- **Exercise details**: Every line below that holds the string "員工聚餐" must be copied.

- **Listed records**:
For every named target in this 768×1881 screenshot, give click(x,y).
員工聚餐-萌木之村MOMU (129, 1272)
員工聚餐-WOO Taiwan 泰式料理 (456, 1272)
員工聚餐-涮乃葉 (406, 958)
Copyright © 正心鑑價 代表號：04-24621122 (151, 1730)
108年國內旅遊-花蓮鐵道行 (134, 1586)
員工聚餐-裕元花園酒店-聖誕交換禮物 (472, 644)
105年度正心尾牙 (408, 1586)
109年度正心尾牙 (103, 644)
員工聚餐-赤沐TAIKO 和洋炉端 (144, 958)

==

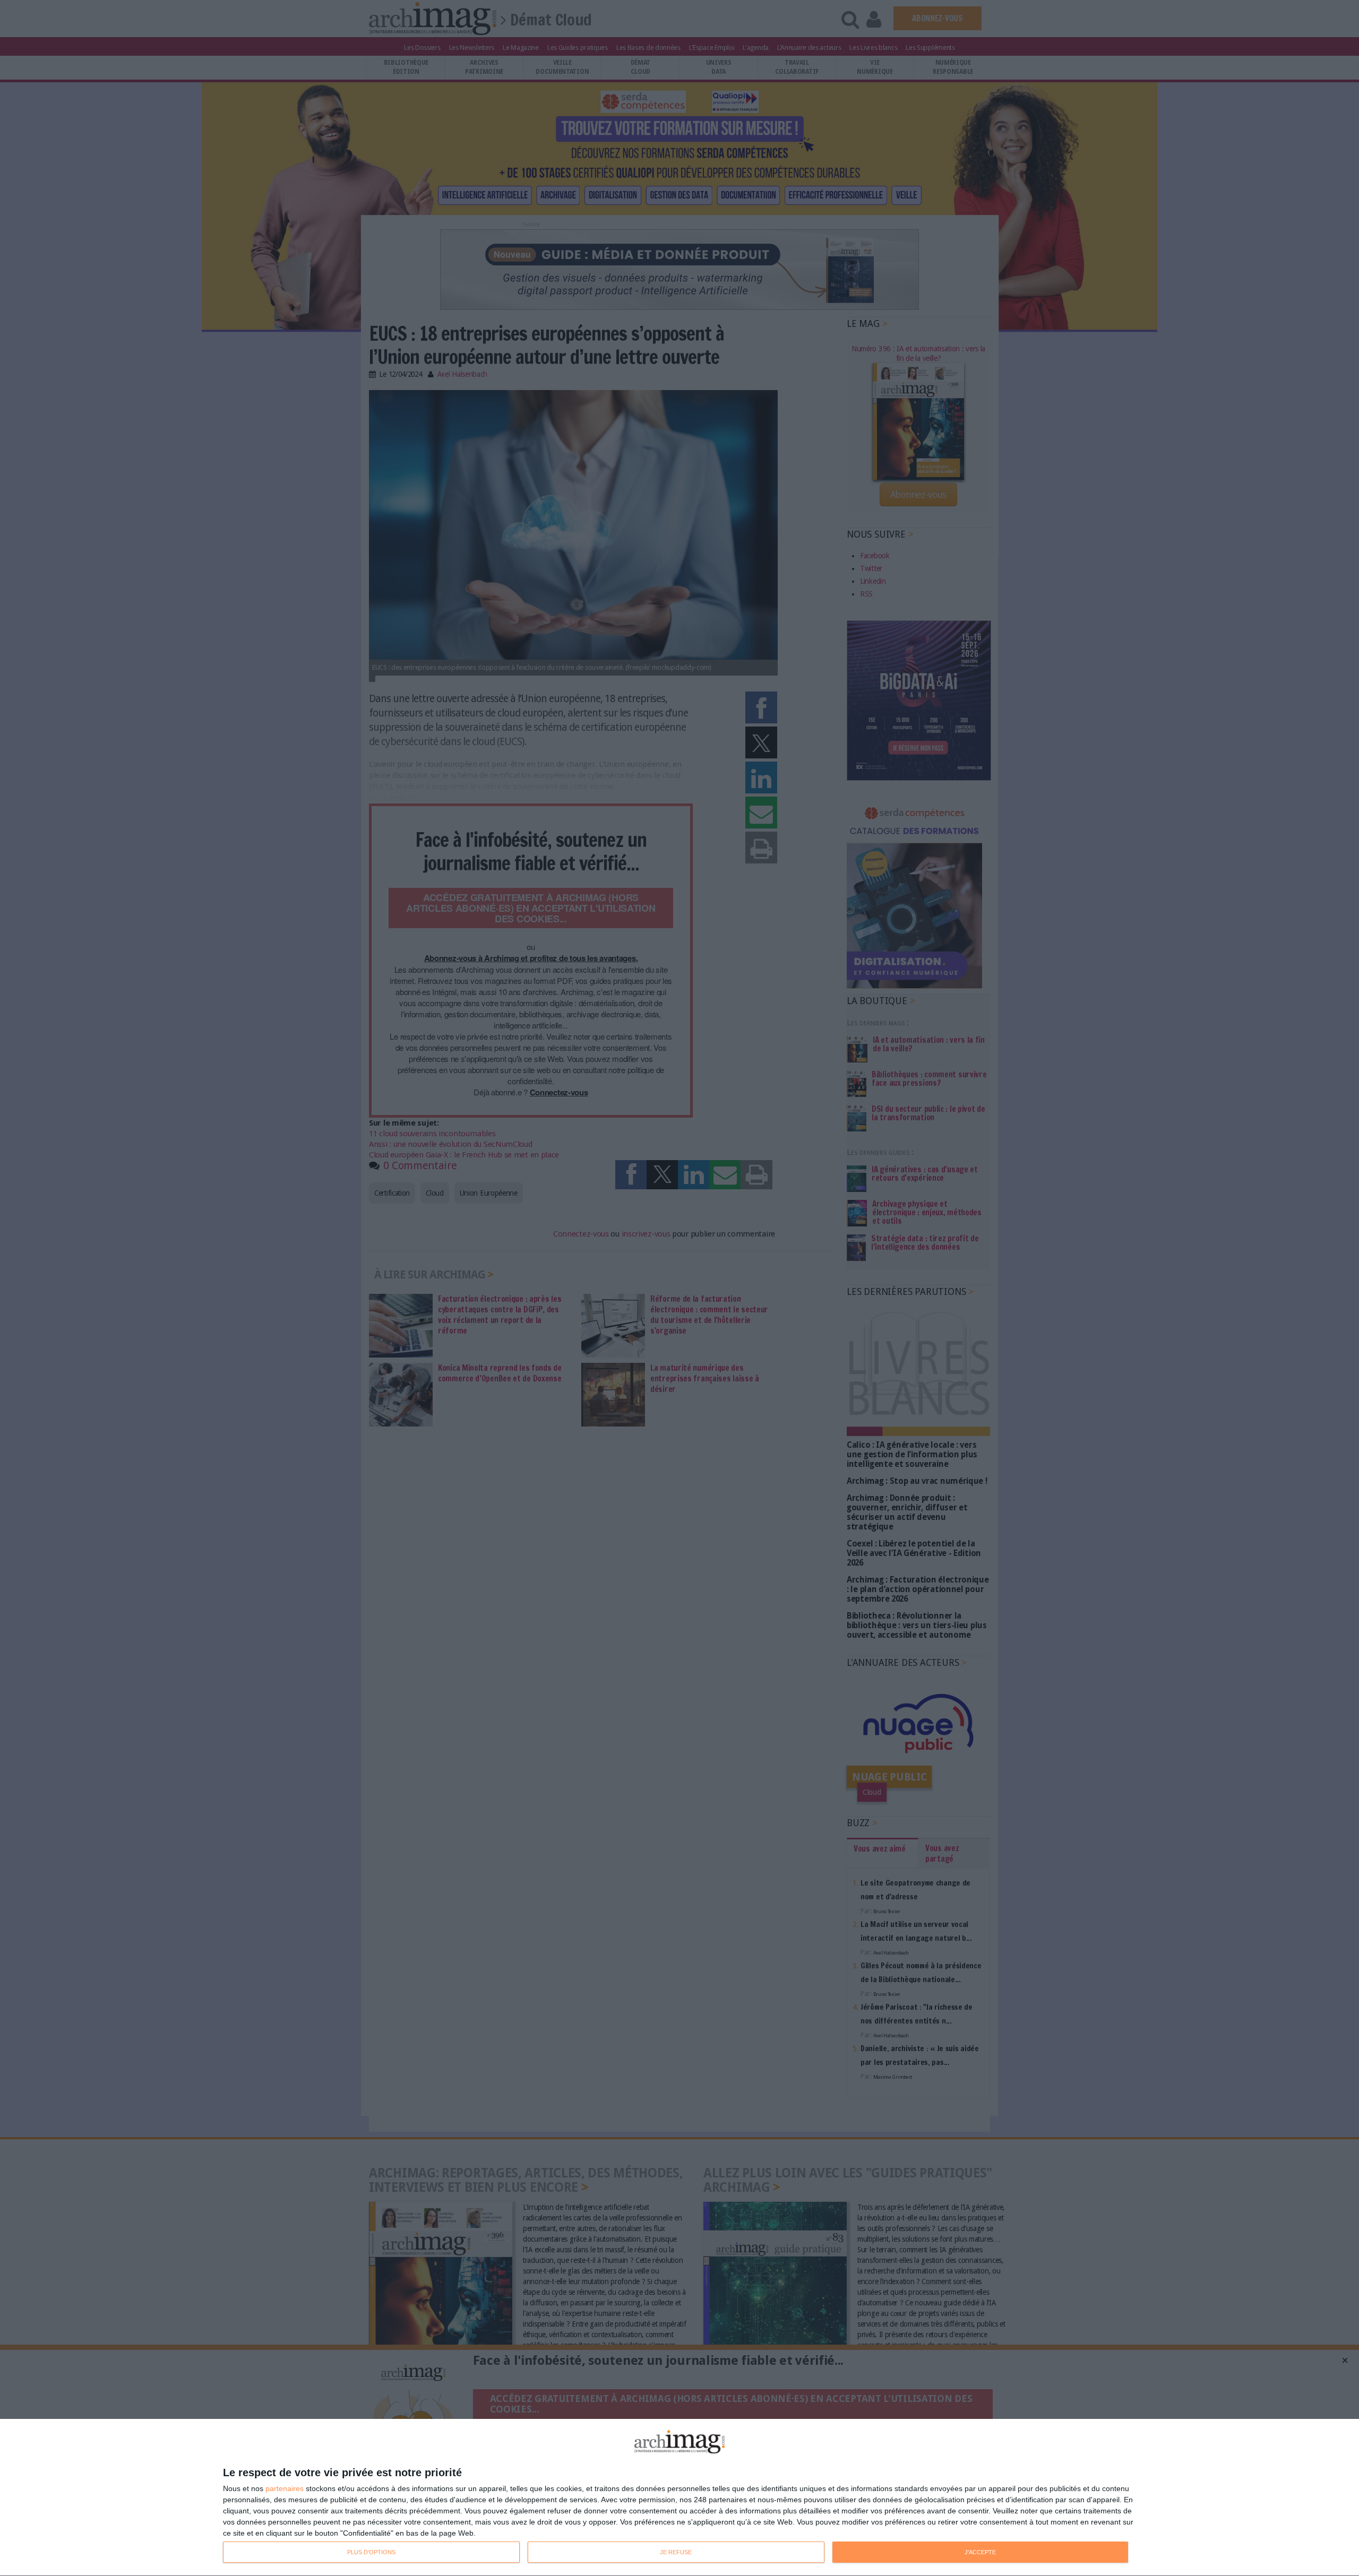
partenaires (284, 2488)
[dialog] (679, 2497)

- **Exercise response**:
員工聚餐-萌木之村MOMU (129, 1272)
員工聚餐-WOO Taiwan 泰式料理 (456, 1272)
員工聚餐-涮乃葉 (406, 958)
員工聚餐-裕元花園酒店-聖誕交換禮物 (472, 644)
員工聚餐-赤沐TAIKO 和洋炉端 (144, 958)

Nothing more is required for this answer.